◆ WHAT THIS TASK INVOLVES
Starting at the line that contains "Task: Choose the diode component tool" and ending at the final line, write these lines out again with "diode" swapped for "resistor" and nothing else altered.

═══ DATA LISTING ═══

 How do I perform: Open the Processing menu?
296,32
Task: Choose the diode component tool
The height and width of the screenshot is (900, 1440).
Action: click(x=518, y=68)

═══

◆ RESPONSE FOR THIS EXERCISE
Task: Choose the resistor component tool
The height and width of the screenshot is (900, 1440).
Action: click(x=518, y=68)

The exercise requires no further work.